"A bend in the road is not the end of the road..."
~ Helen Keller
For the first time in more than 8 years, I leave home on a plane and do NOT feel guilty.
First I wonder "why now?" and then I wonder "why did it take so long?"
I start by exploring why it feels "okay" to be away from my family this time - what changed? Always this has been a big struggle for me, for my husband, for the kids. The kids. They lay it on thick, giving me frowns and mopes the day I'm set to leave (just what an already guilty-feeling Mom needs). My husband starts to stress over all the things he's going to have to do himself - the lunches, the baths, the practicing, the bedtime routine...plus dinner, and just plain getting out the door. He tries really hard to mask it so he doesn't place it on me. It still shows. And as for me, my head is filled with really big thoughts like "when I'm dying one day, will I regret having taken this trip??" Honestly, with this kind of pressure it's a wonder I ever make it out the door for a day, let alone a few days or a week.
This time is different.
A month before, I was fired from a job I'd been in for not quite 3 years. Three years is a long time. I know it doesn't sound like it to all of you who have done some really long stints with some really great companies. It's a long time though. When I started, my daughter was just grasping the English language. By the time I left, she was nailing her Grade 1 spelling quizzes. Three years - 36 months - carries a lot of milestones, not to mentioned hurts, tragedies and adventures.
Three years is also long enough to make really good friends.

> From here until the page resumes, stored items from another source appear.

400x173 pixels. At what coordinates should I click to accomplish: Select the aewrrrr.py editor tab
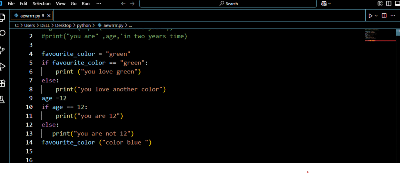pyautogui.click(x=29, y=16)
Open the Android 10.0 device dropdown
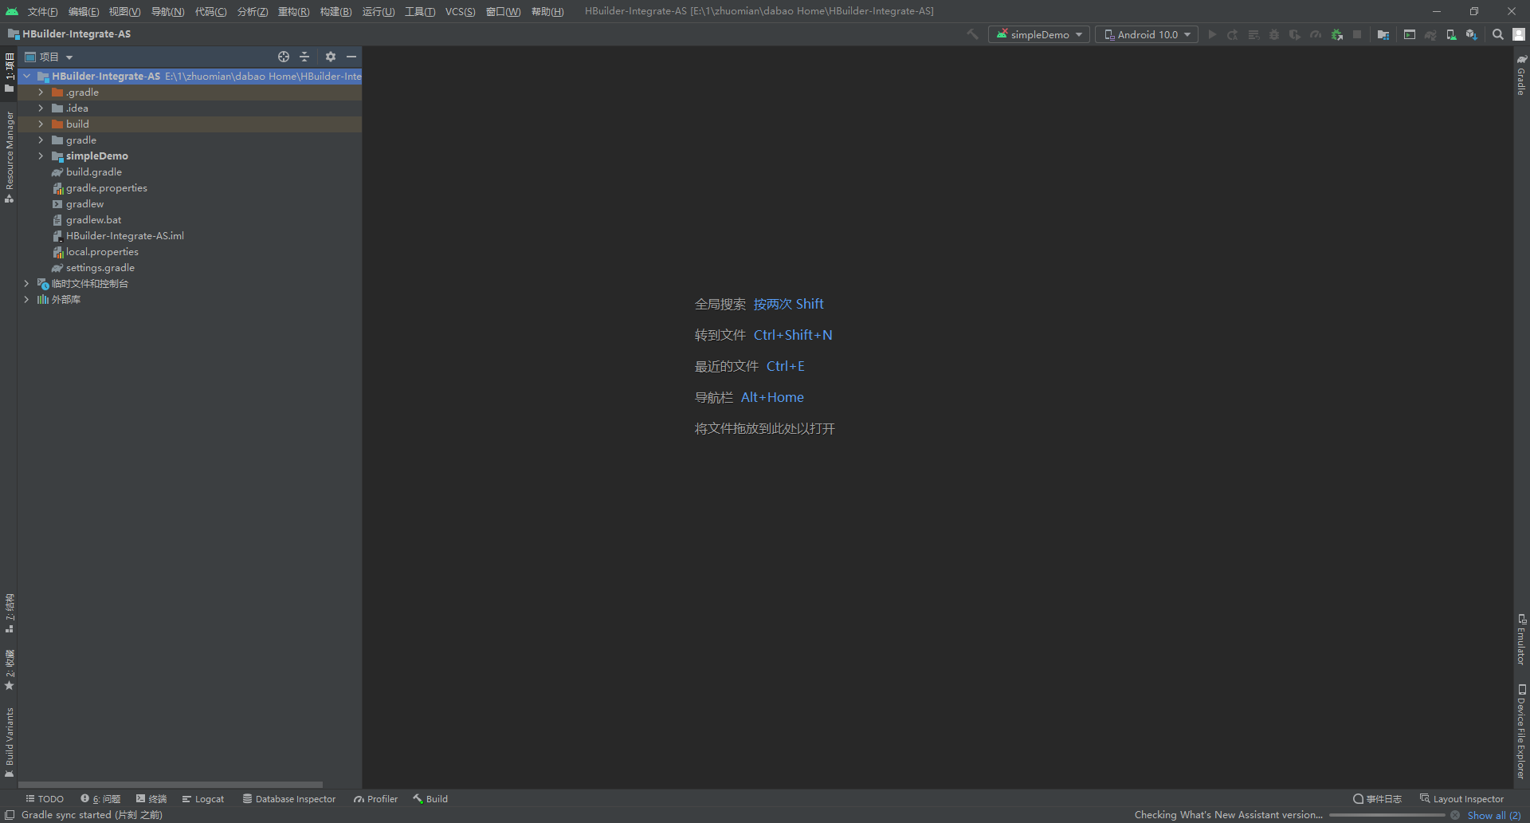 click(x=1146, y=34)
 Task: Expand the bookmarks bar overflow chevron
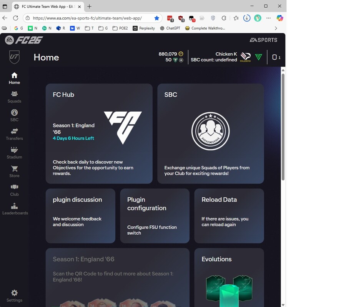276,28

So leaving wasn't easy. You're thinking "well duh..." What I mean is that it wasn't easy in a way I didn't expect. Quite simply, it hurt to be told I don't belong somewhere. It hurt to be told I'm not good enough. Most of all, it hurt to be told I no longer have the privilege of investing in the lives of the people I'd spent three years investing in.
I had all these hopes and dreams for people that I would not have the opportunity to enable or witness.

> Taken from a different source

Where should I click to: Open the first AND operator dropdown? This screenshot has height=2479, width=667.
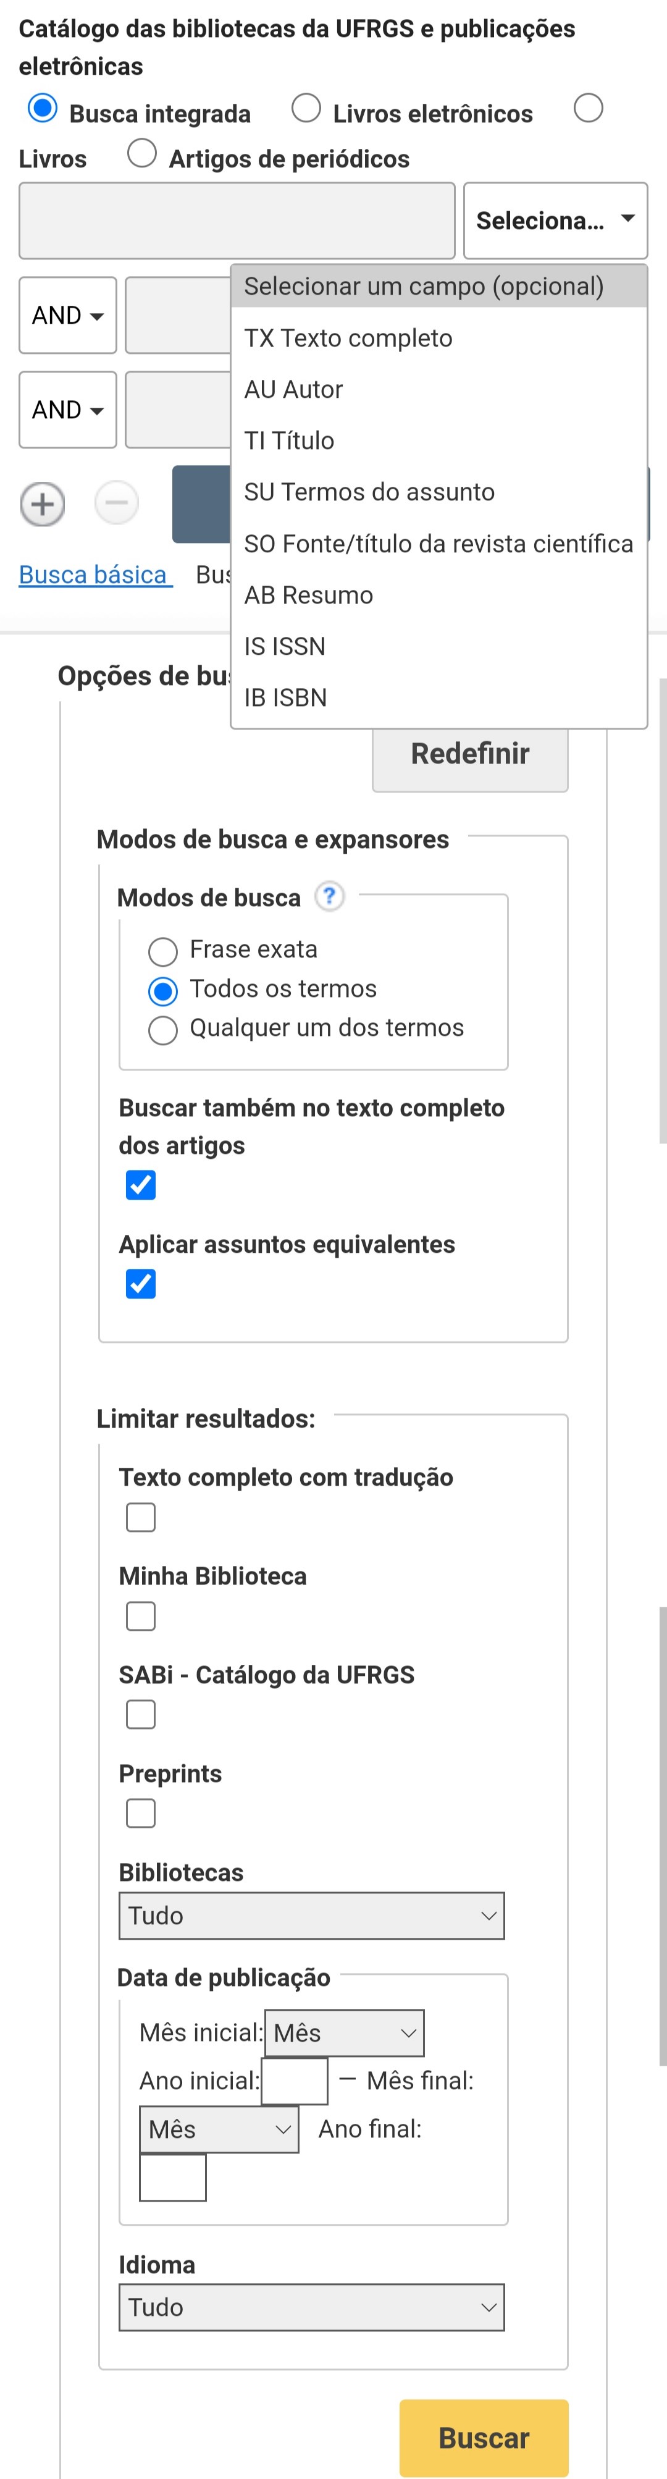pyautogui.click(x=67, y=316)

But the hurt brought something unexpected along with it. Within the first 24 hours of being told "you don't belong," I learned to give myself permission in a way I never have before. That night, I lay in bed working really hard to silence all the negativity, all the self-pity, all the "you don't belongs" that turned into "you never did belongs" and eventually became "you never will belongs." I knew these were lies. I saw the negativity for what it was and intellectually I knew none of it was taking me anywhere, least of all forward. And yet, trying to silence it left me tossing and turning and becoming more and more frustrated with myself for NOT being able to silence it.
So, I gave in. For one night, I gave myself permission.
I stopped tossing and turning, I sought solitude, and I hurt. I yelled out 3 years of pent up frustration. I mourned losing the opportunity to make the impact I wanted to make. I said goodbye to the people I would no longer say good morning to each day. I pretended they were in the room and I told them how much I respected them. I told them I was sorry - sorry that I was not the leader they deserved. I raged at the unfairness of it all, and then made the move from rage to pain, and accepted it for what it was. Plain and simple, someone had hurt my feelings. I didn't sleep that night...or at least, not much.
The next morning arrived, irrespective of my sleep habits
(the sun is annoyingly impartial to my state of mind...). Despite a restless and emotional evening, I was free. There's probably a psychological name for what I describe - someone used the word "purge" once. Someone else said something about moving through the stages of grief. I am not qualified to comment on the clinical efficacy of my night. I can only say that my freedom came in permission. And maybe that permission was about more than just the permission to feel in the wake of being deeply hurt. Maybe that permission was permission to be, and go, and do, and embrace. Permission to try, and fail, and try again. Permission to make a path that looks nothing like how it "should" look. Permission to not know what's next, or what I even want it to be.
Today I leave home guilt-free.
At some point in the last 2 months I stopped micro-managing my thoughts. There's a big lie going around in the world today, that we should replace every negative thought with a positive one; that we should not give negativity a foothold; that negativity has no place if you want to live life well. Hogwash. Sometimes life circumstances...they just suck. Sometimes hurt happens. Sometimes people we love, do things we hate.
All the positive thinking in the world wouldn't have helped me sleep that night.
Helen Keller did indeed say that a bend in the road is not the end of the road. She also said:
"...unless you fail to make the turn."
Where do you need to give yourself permission to grieve...process...embrace...the bend in the road, as you prepare to make the turn? Today, on the 3rd anniversary of leaving "employment" on someone else's terms...I can count a million silver linings to being fired. It was exactly what I needed, exactly when I needed it.
Getting to gratitude though, couldn't have happened without the permission to hurt first.